- Born: 1 August 1954 (age 72) Bangkok, Thailand
- Other name: Kru Chang
- Education: University of Montana
- Occupations: Actor; director; producer; screenwriter; acting coach; musician;
- Years active: 1981–present
- Father: Kumut Chandruang

= Janaprakal Chandruang =

Janaprakal Chandruang (ชนประคัลภ์ จันทร์เรือง, ; born August 1, 1954), also familiarly known by his nickname Kru Chang (ครูช่าง, "master Chang") is a Thai actor, television drama director and producer, screenwriter and acting coach.

==Early life==
Janaprakal was born and raised in the home of Luang Pradit Pairoh, who was recognized as "maestro of Thai classical music". There he learned performing arts and music from Luang Pradit, his grandfather.

He holds a bachelor's degree in drama from the University of Montana (UMT), USA. Between 1981 and 1994 he was an acting coach for the Faculty of Arts, Chulalongkorn University (CU). During that time, he also performed many roles in stage plays, television dramas, and movies, mostly supporting actors.

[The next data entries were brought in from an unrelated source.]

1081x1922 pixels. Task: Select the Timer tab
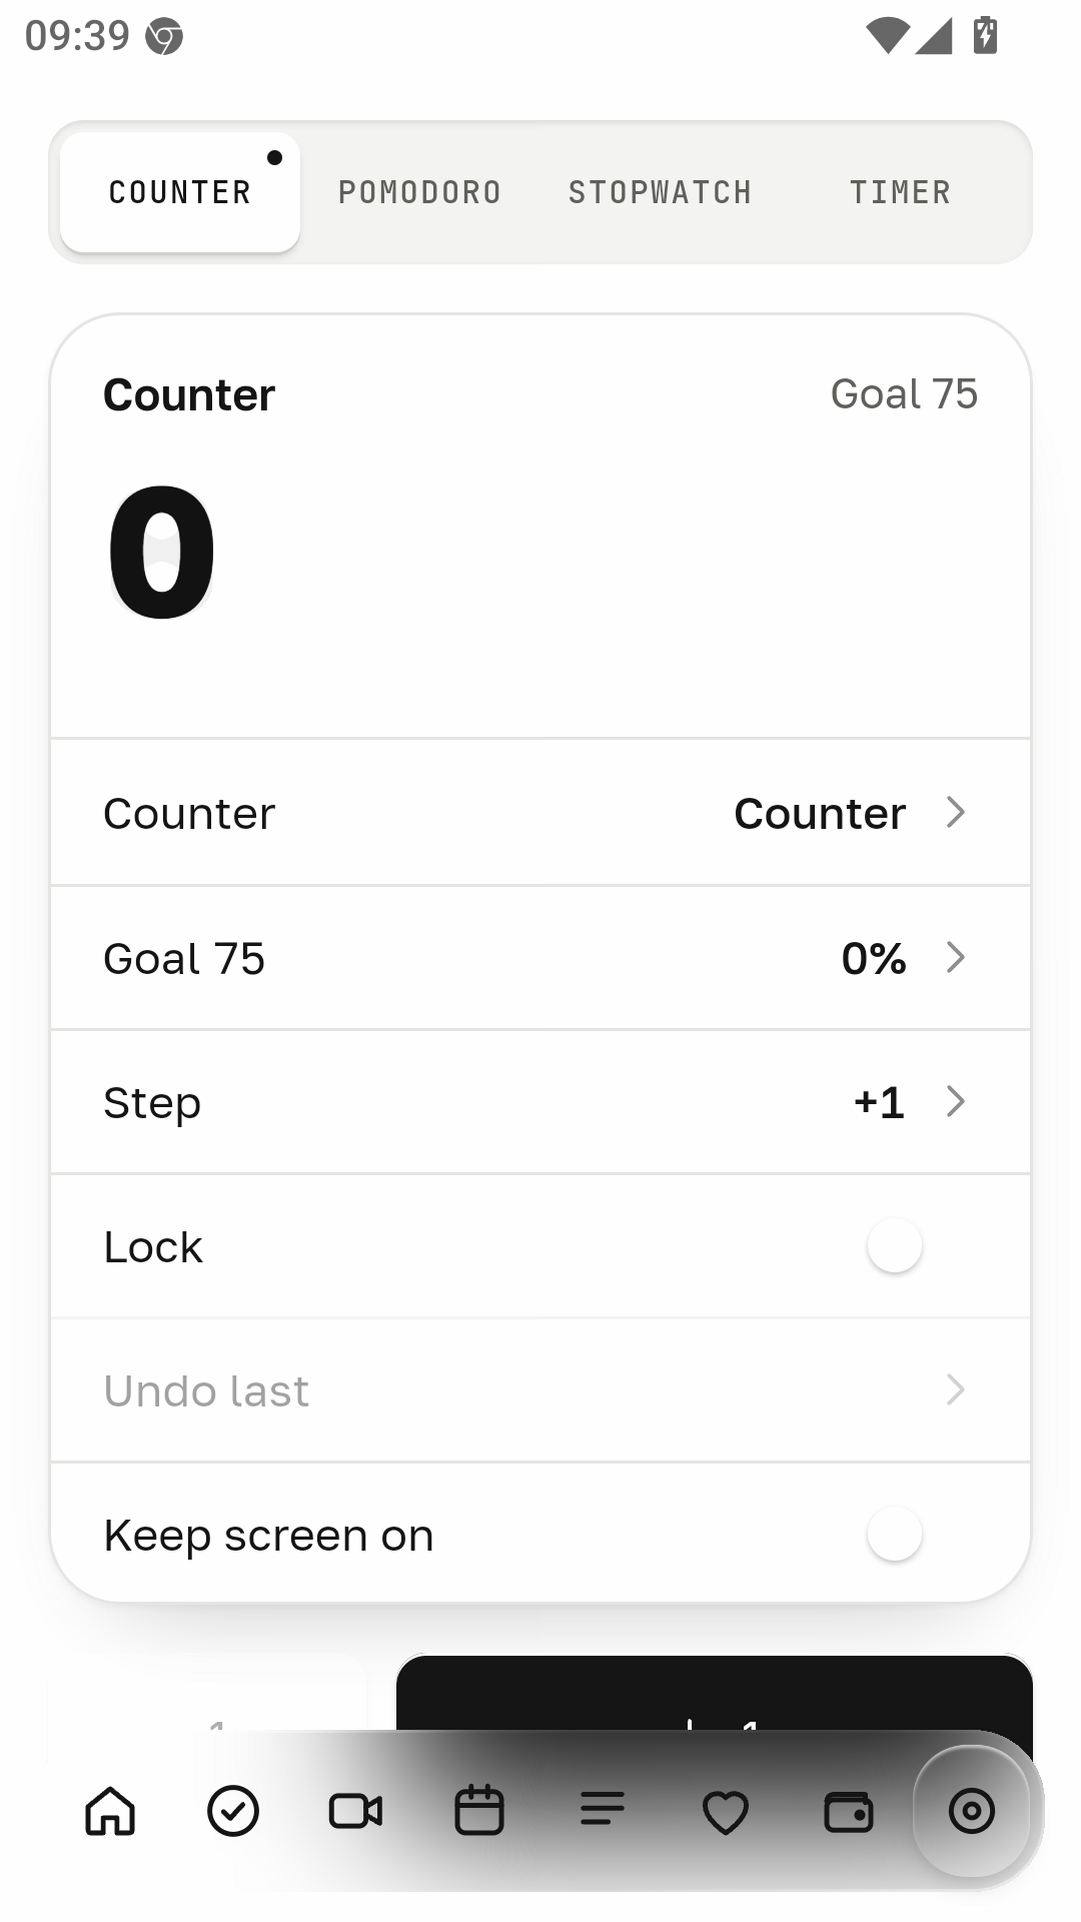click(x=900, y=192)
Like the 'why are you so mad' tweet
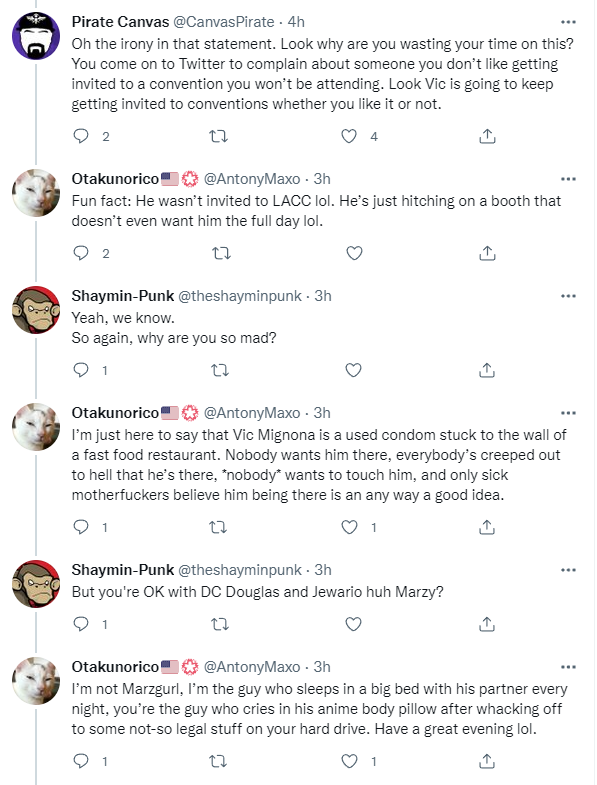Screen dimensions: 597x785 click(x=354, y=370)
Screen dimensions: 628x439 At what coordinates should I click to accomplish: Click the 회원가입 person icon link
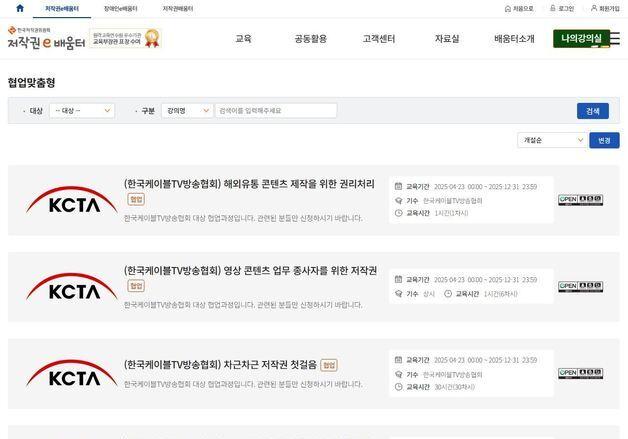coord(604,8)
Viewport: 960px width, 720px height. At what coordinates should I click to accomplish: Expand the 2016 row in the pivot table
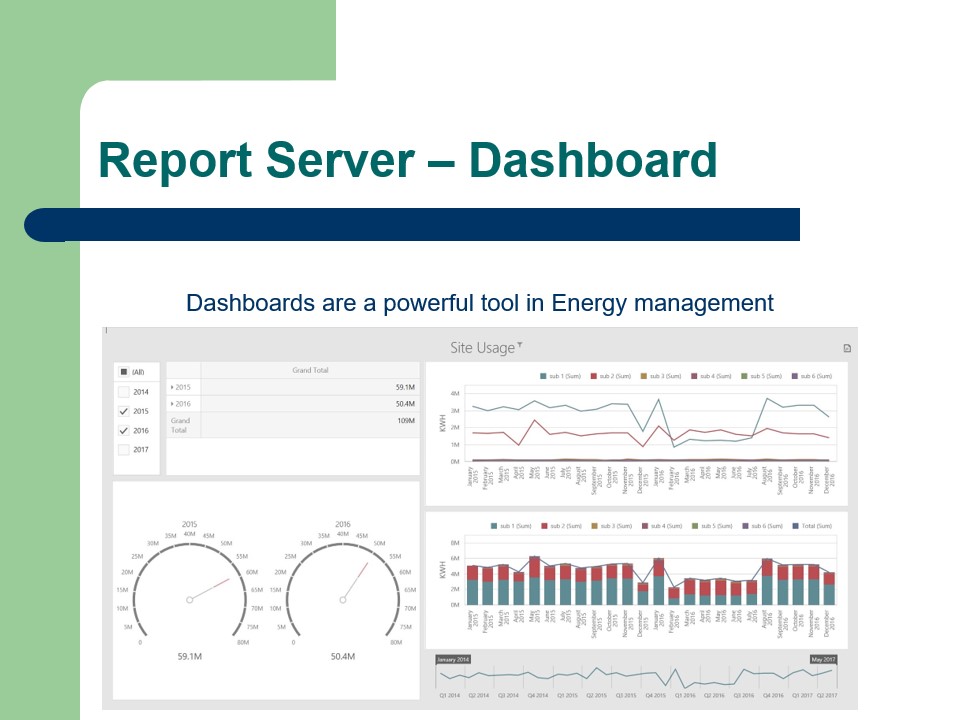point(172,404)
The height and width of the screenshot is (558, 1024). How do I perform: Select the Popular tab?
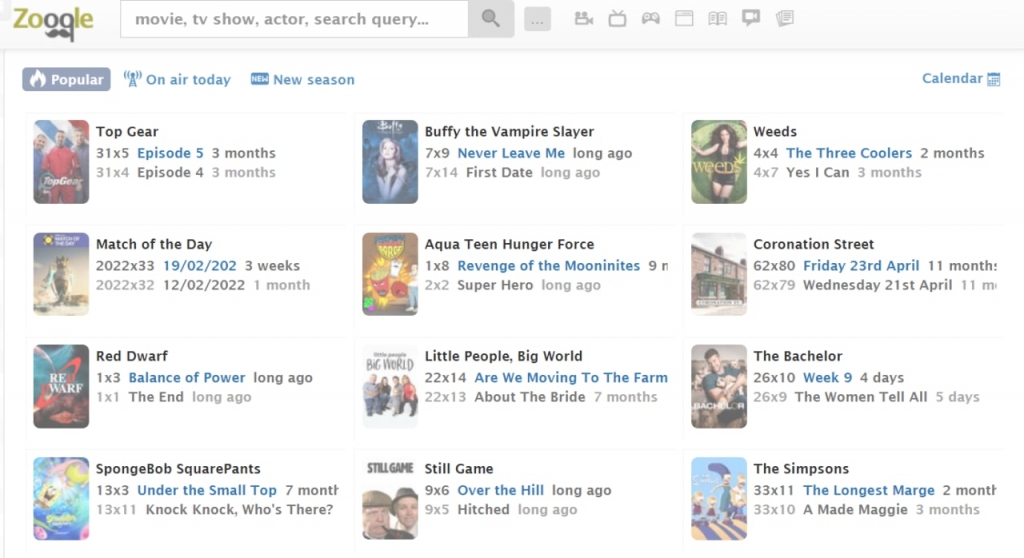tap(67, 79)
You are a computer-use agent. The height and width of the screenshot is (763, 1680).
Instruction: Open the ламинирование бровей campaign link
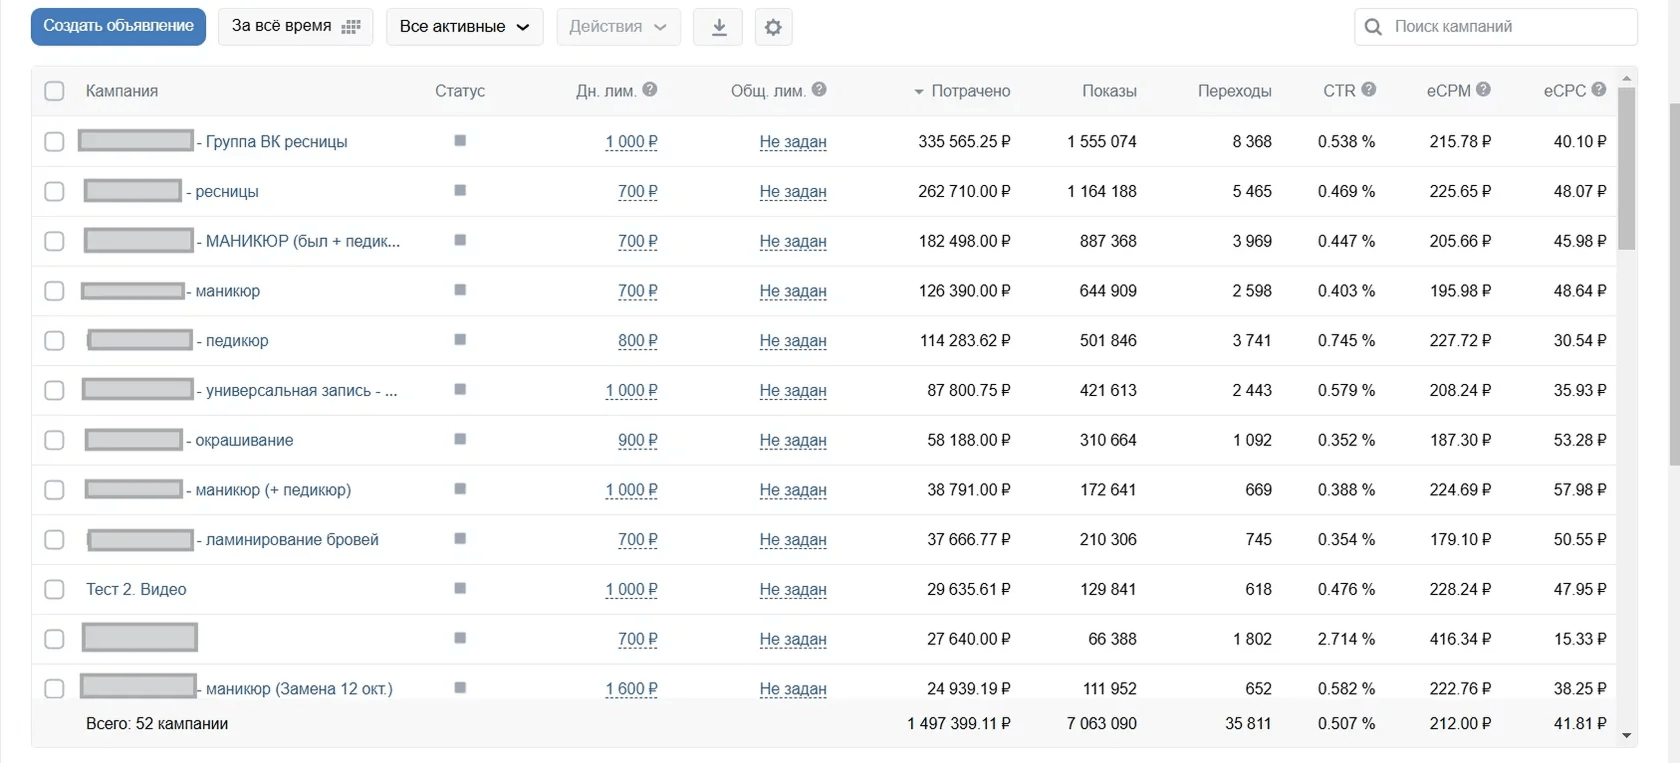[x=292, y=540]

His best known role was Si Ouey from the film of the same title in 1991. The film is based on a true historical story about an overseas Chinese serial killer who killed and consumed the flesh of children in the late 1950s.

==Later life==
Around 1994, he turned his back on the showbiz, by working only behind the scenes and is the founder of Moradok Mai (มรดกใหม่, "new heritage") a place that is both a theater and a boarding school for Thai youth to promote Thai performing arts based in Pathum Thani's Khlong Hok on the north outskirts of Bangkok.

In 2019, he was appointed a National Artist in the performing arts branch (movies-television drama).